According to Windridge Vineyards owner Robert Butz, wine from the Mid-Atlantic area has a “complexity of flavor,” involving “a balance of fruit character and earthiness that is both unique and enjoyable.”
The Poolesville-based vineyards is an offshoot of the Windridge Farm in Frederick, which Butz’s father founded in 1959 and is currently owned by Butz and his three brothers. However, Butz is the sole owner of the Windridge Vineyards and manages it with his uncle.
Butz said he chose to start the vineyards in the Poolesville area instead of Frederick because he is “a resident of Poolesville” and the family has “historically farmed in both counties.”
Work on the vineyards started in 2011; since then, Butz believes he has grown “around 50,000 grapevines.”
Every vine “is picked by hand, trained by hand, [and] harvested by hand,” he said.
Training grapevines involves pruning, positioning the grape clusters, and directing the shoots to grow through a trellis.
Butz acknowledged that “there are different training methods that aren’t this labor-intensive,” but he believes his by-hand operations are “the right way” for anyone trying “to focus on wine quality,” since it is the way of “the finest chateaux in Europe.”
Vines are grown in a “high-density format,” so that there are “a little less than 2000 vines per acre,” which is “almost double what a traditional California vineyard” would have and closer to “what the finer European vineyards” would have, Butz said
Butz said that this arrangement helps pressure the vines to “stop growing vegetatively and to direct their energy to growing fruit.” It also produces grapes that “are a little smaller” which he said “make better wine.”

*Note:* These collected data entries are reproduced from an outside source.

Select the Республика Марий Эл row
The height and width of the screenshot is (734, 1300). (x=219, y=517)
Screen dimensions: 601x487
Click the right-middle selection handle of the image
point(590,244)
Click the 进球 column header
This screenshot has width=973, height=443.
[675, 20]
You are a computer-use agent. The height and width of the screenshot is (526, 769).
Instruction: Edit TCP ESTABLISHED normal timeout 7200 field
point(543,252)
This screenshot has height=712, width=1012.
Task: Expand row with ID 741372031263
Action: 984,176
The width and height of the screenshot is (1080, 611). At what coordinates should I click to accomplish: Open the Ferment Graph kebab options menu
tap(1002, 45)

Another factor he finds important in making better wine is the type of grape used. Before making a decision, Butz makes sure that the grape type is “specifically tailored” to Maryland’s climate and environment.

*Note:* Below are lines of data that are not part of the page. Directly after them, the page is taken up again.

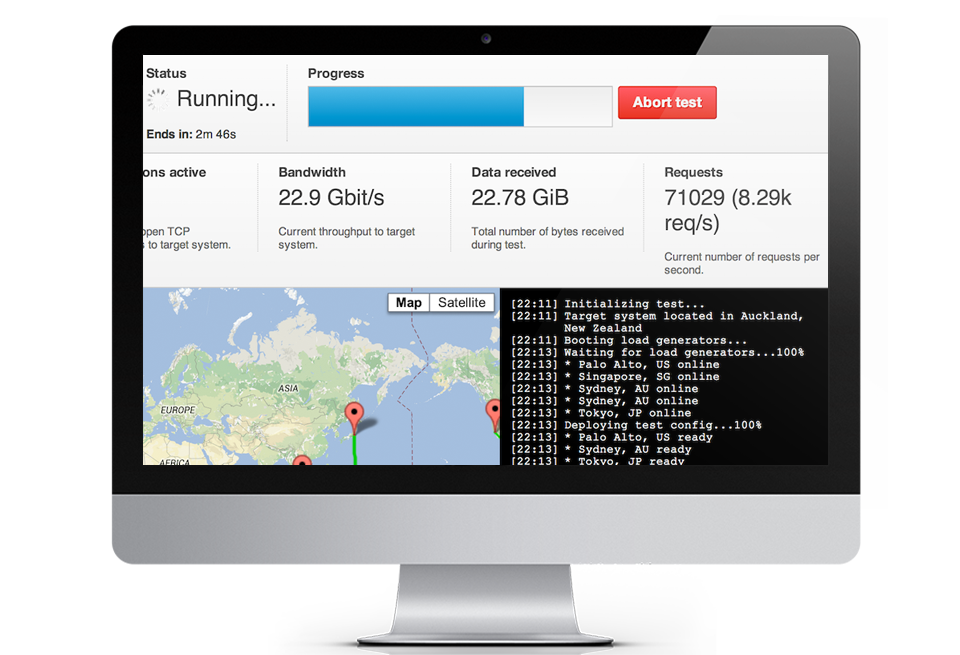Image resolution: width=960 pixels, height=655 pixels.
Task: Click the EUROPE label on the map
Action: coord(178,410)
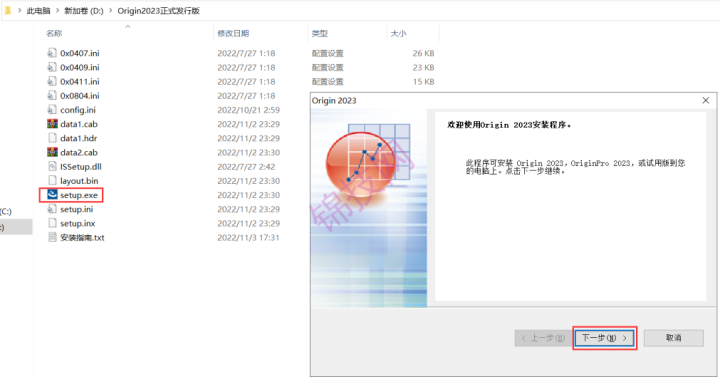Sort files by 大小 column header
Screen dimensions: 720x377
pos(399,33)
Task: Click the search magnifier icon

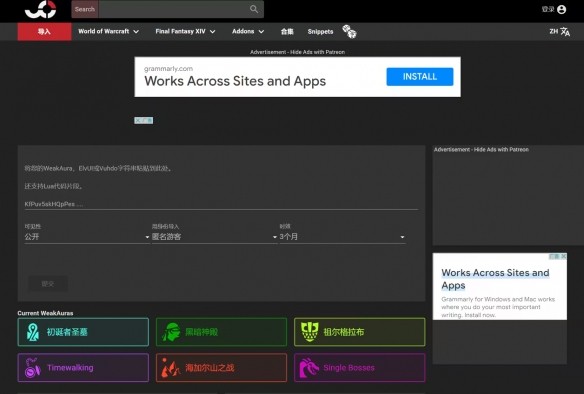Action: point(254,9)
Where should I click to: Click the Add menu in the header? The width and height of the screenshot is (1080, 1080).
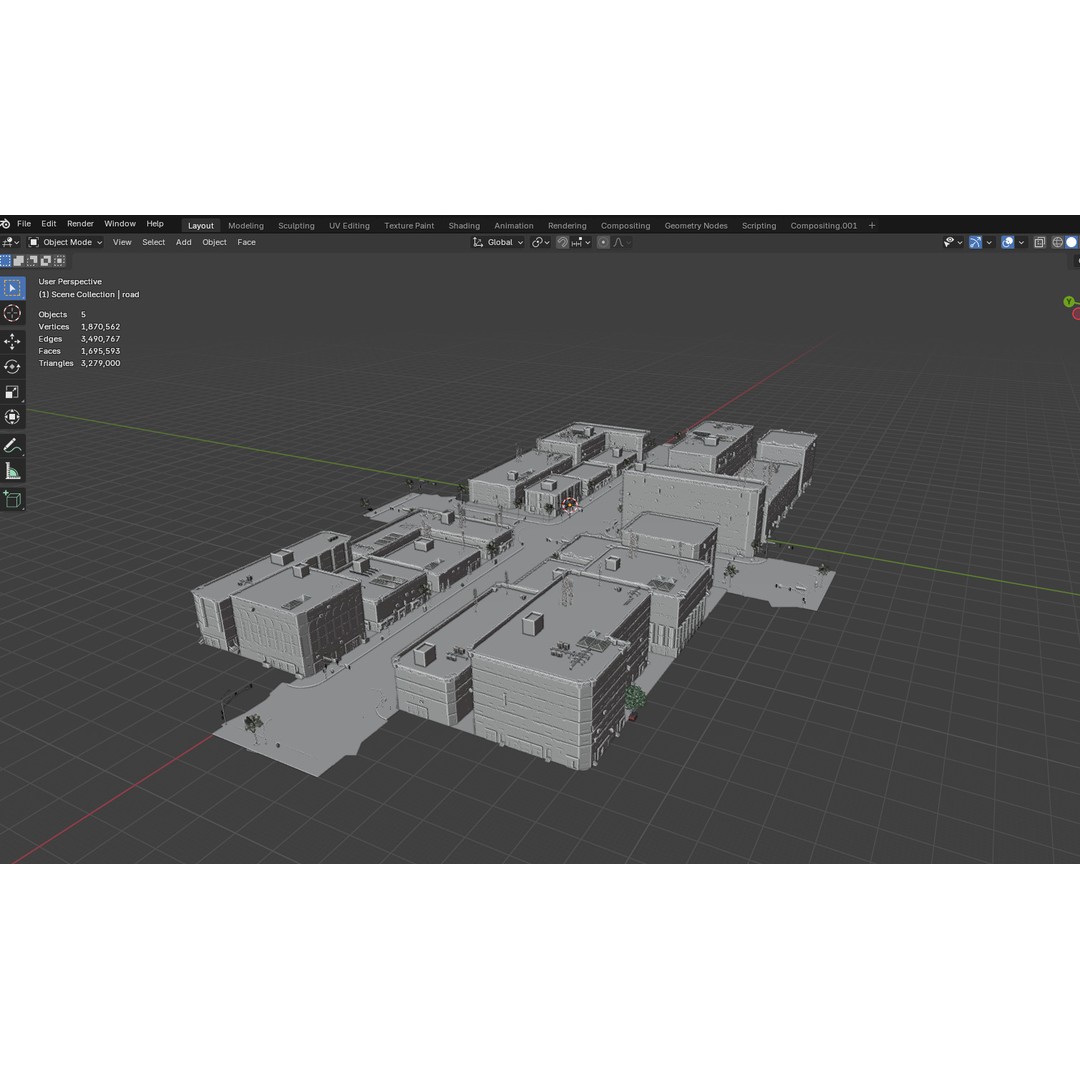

He ultimately hopes to “make excellent wine” that is unique to this area. “Every location in the world expresses a distinct sort of flavor from the location that the grapes were grown in,” Butz said, and he would like his wine to “express the same character.”
Butz plans to open a winery and a tasting room in the Poolesville area, off Darnestown Road. Butz hopes to open the winery around the summer of 2019; the tasting room does not have a time estimate, as the building permit for the tasting room has not yet been approved.
His hopes for the tasting room involve a similar desire for customers to appreciate the character of the land around them. The building “will be surrounded by the grapevines” and “will have views over the property.”
Comparing the farming that he has been doing “all [his] life” and grape harvesting, Butz said that “in a lot of ways, growing grapes is very unusual.” When he farmed other crops, the “focus” was on “yield,” but in grape-growing, his “sole focus is on quality.”